Look through the lines below, find those with the word "height", and copy them.

◆ Source material:
★ ★ ★ ★
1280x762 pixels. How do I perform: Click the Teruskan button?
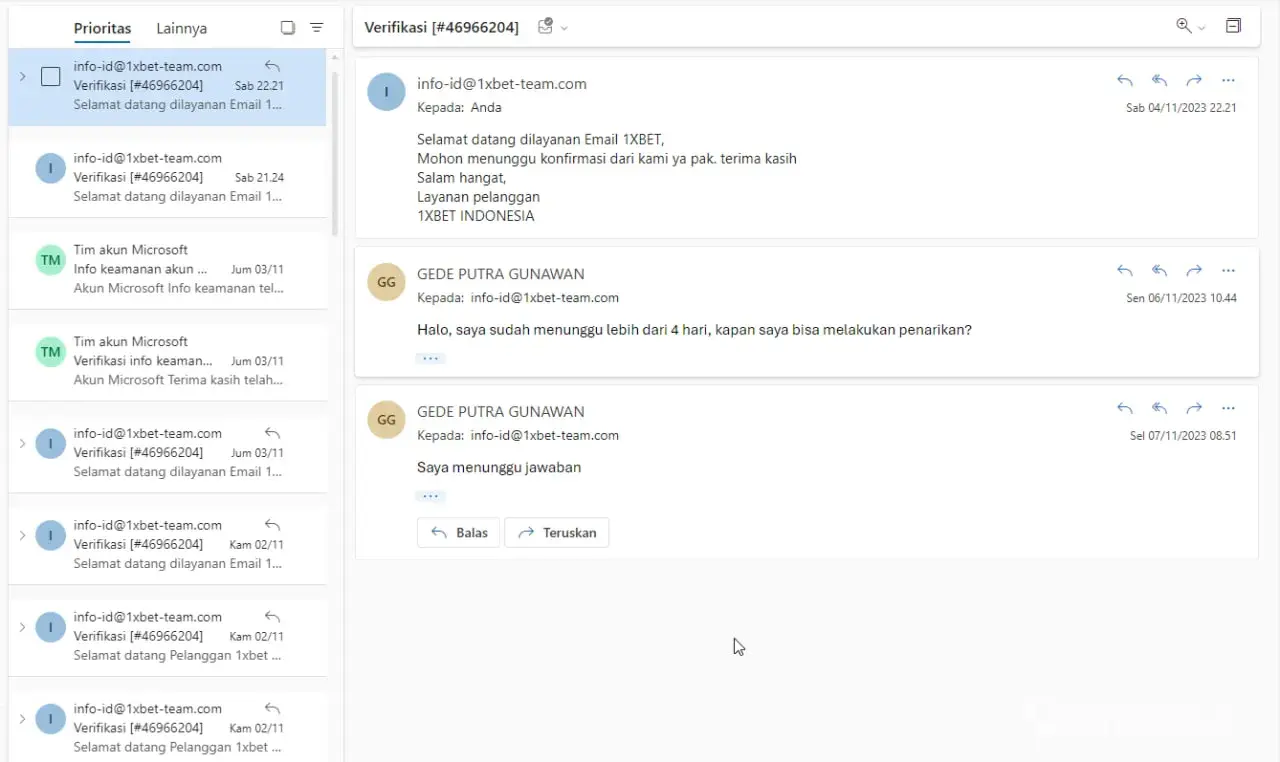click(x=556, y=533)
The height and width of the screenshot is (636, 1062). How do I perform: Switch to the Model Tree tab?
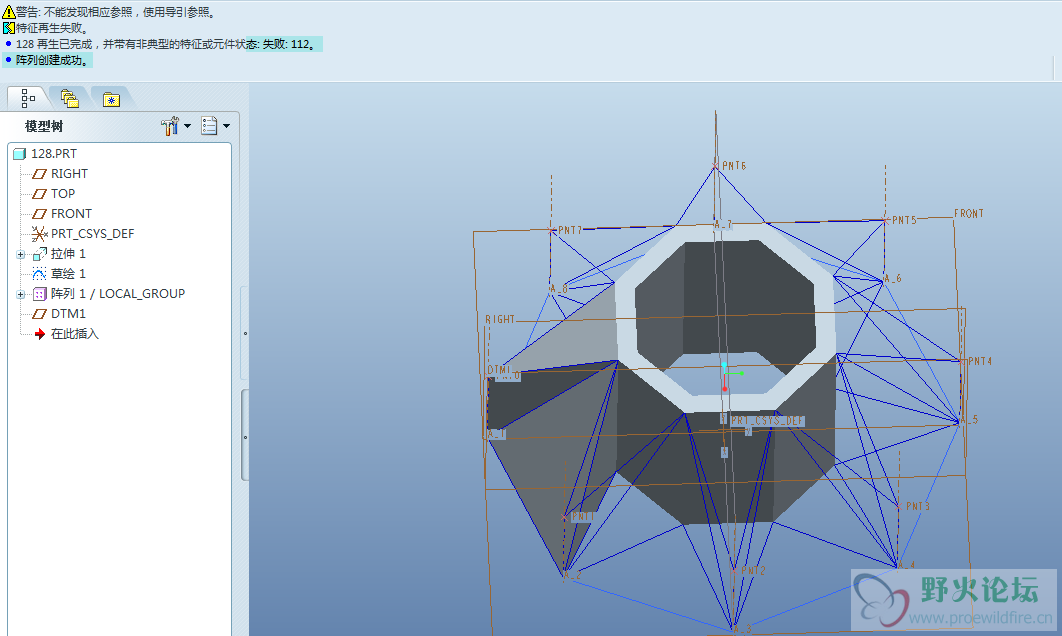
★ ★ ★ ★
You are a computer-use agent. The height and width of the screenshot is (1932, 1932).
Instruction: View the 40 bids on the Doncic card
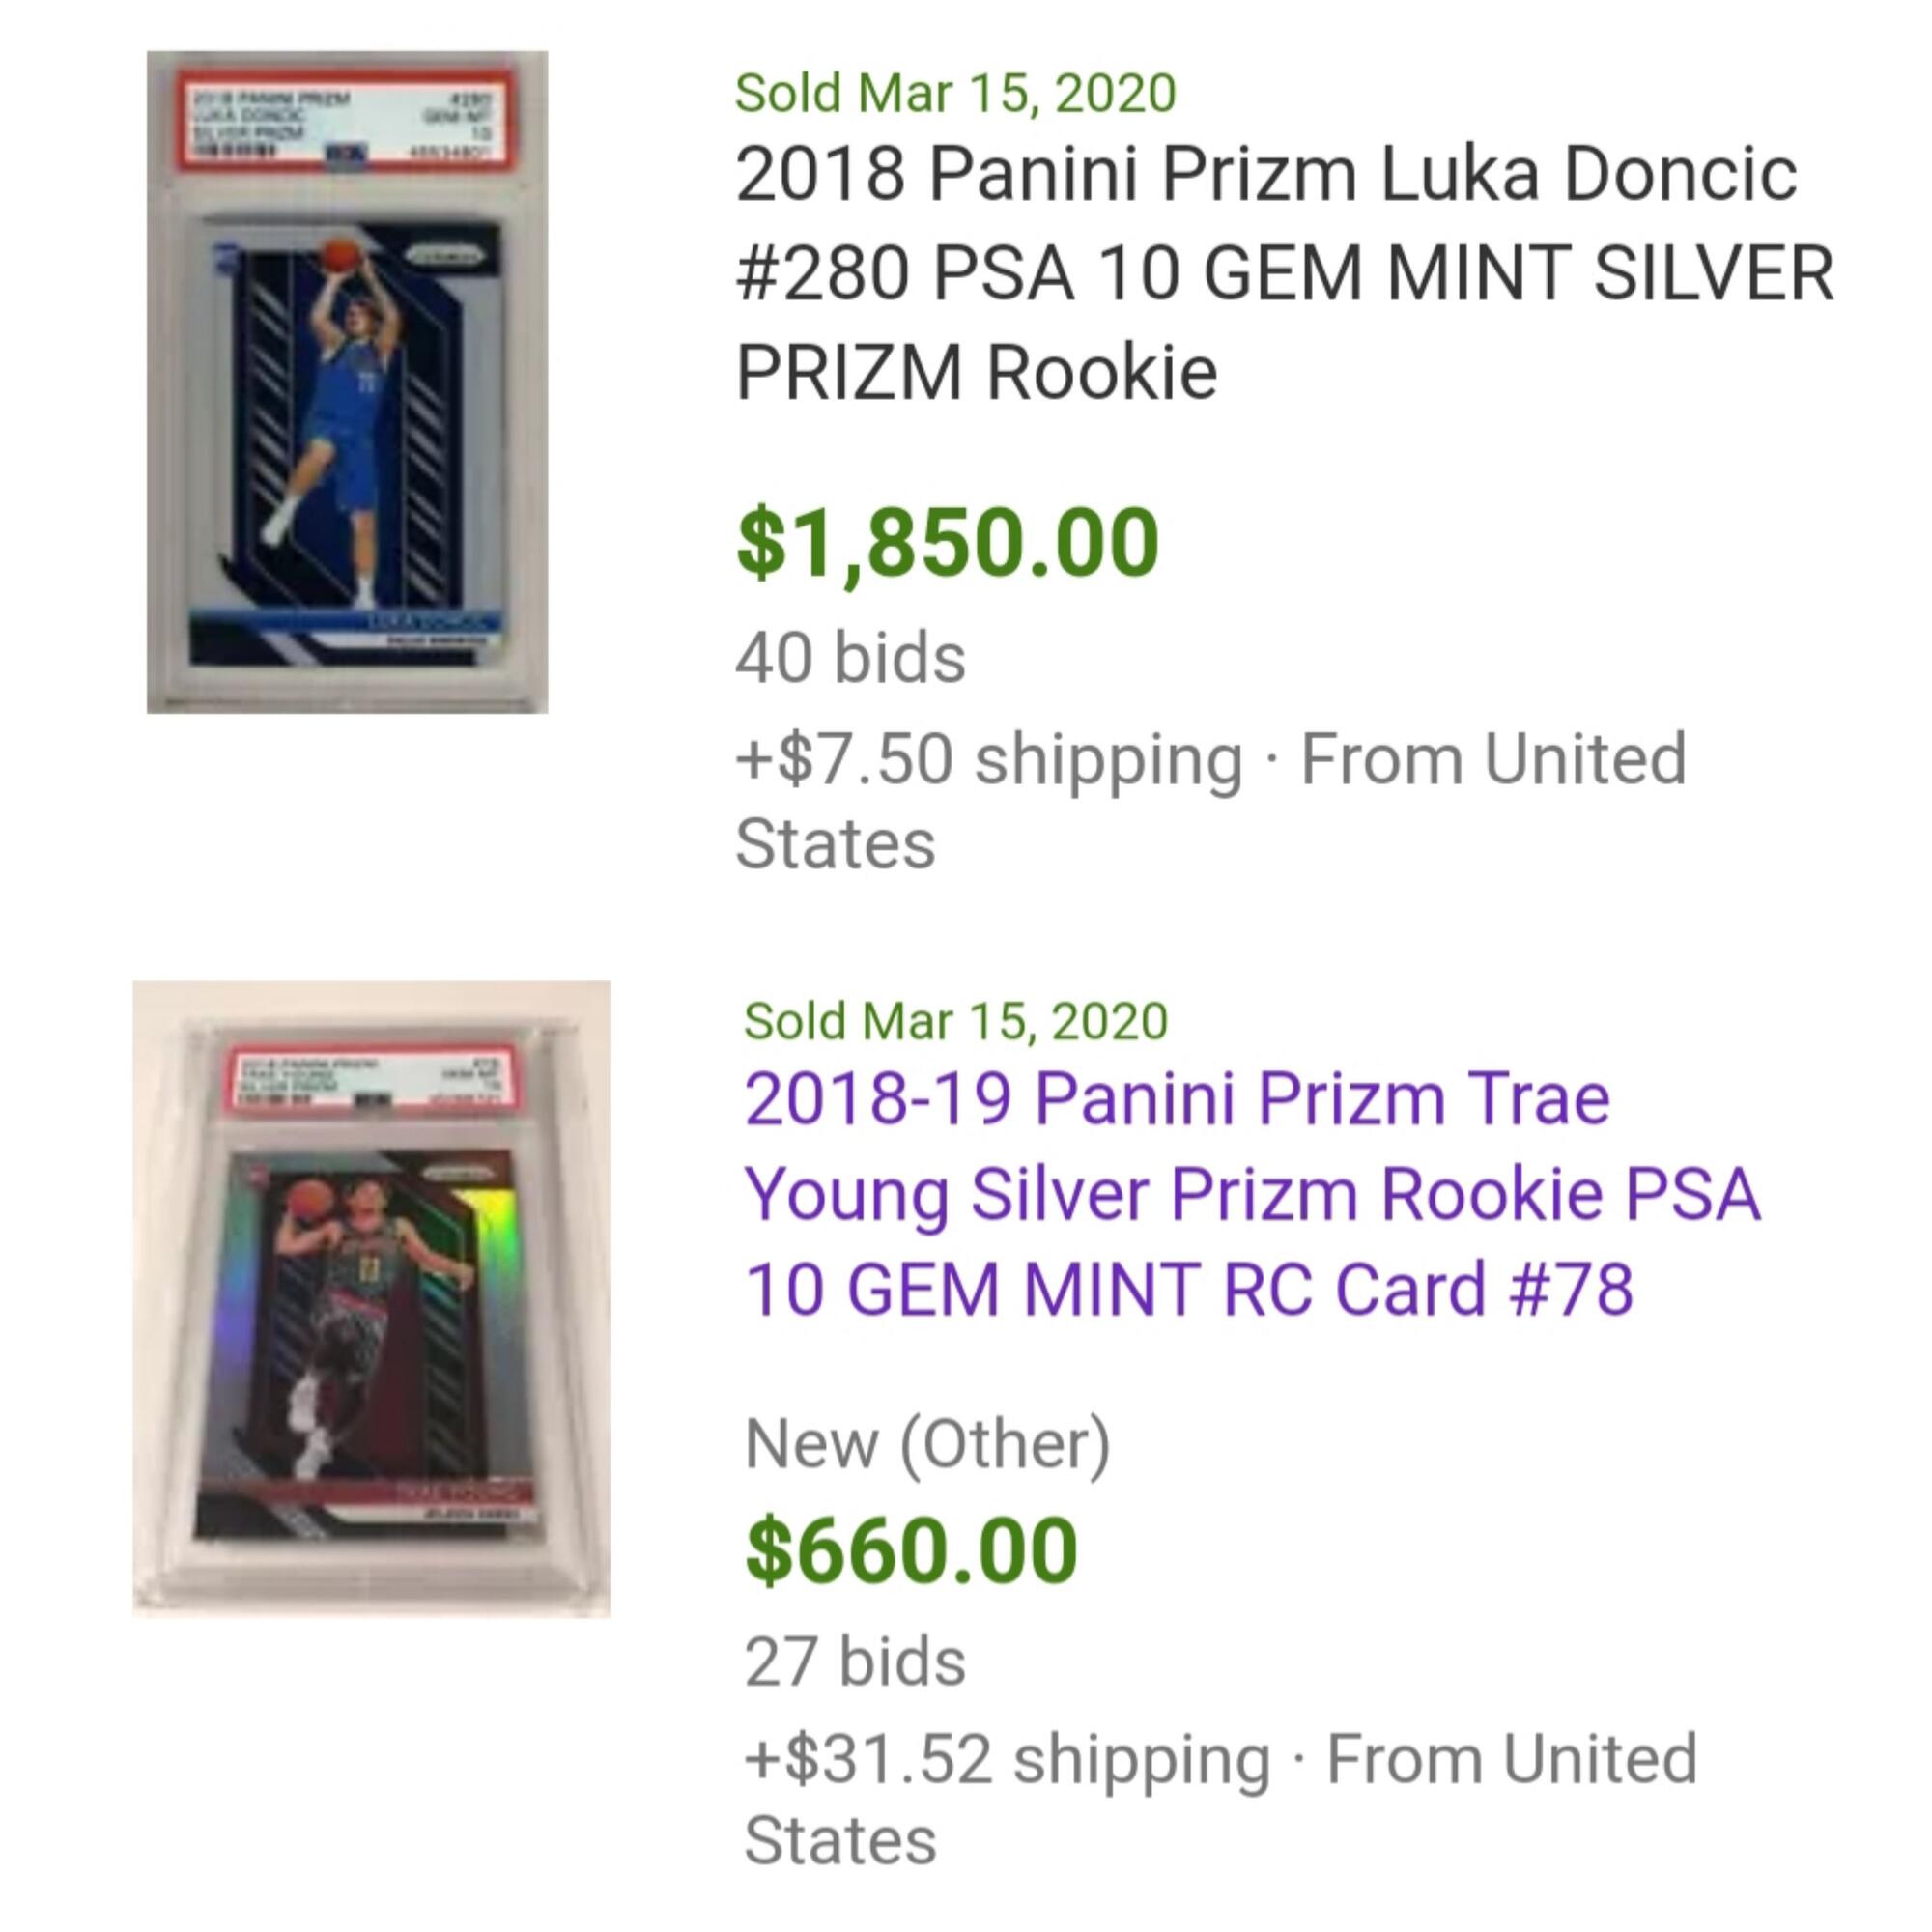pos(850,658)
★ ★ ★ ★
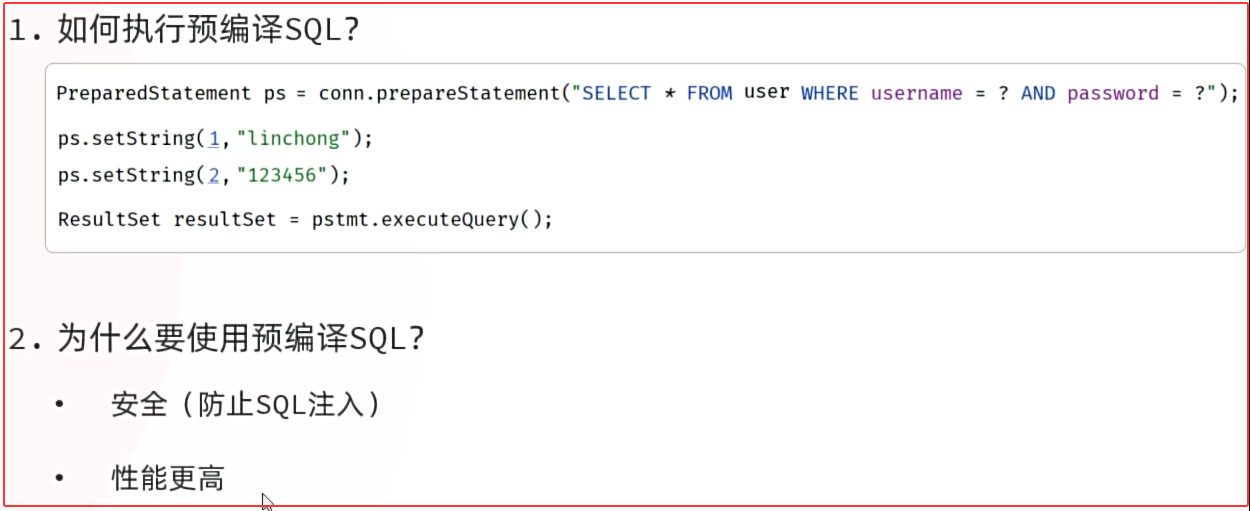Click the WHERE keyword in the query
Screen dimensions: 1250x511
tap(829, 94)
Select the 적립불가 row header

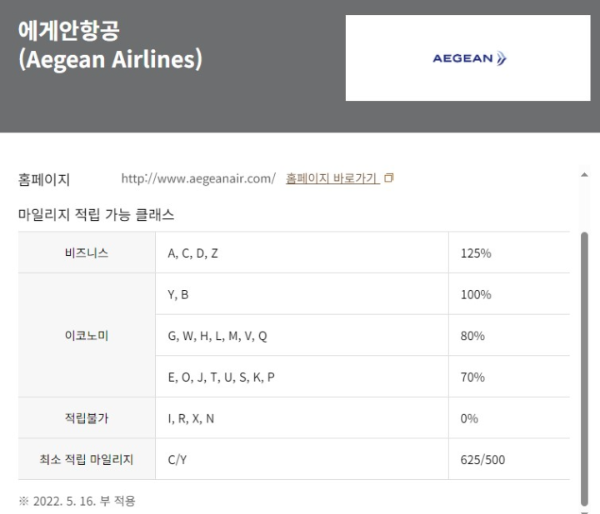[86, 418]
★ ★ ★ ★
◆ Solution:
The height and width of the screenshot is (636, 1062). How do I perform: Switch to the Model Tree tab?
You are a computer-use agent. The height and width of the screenshot is (1932, 1932).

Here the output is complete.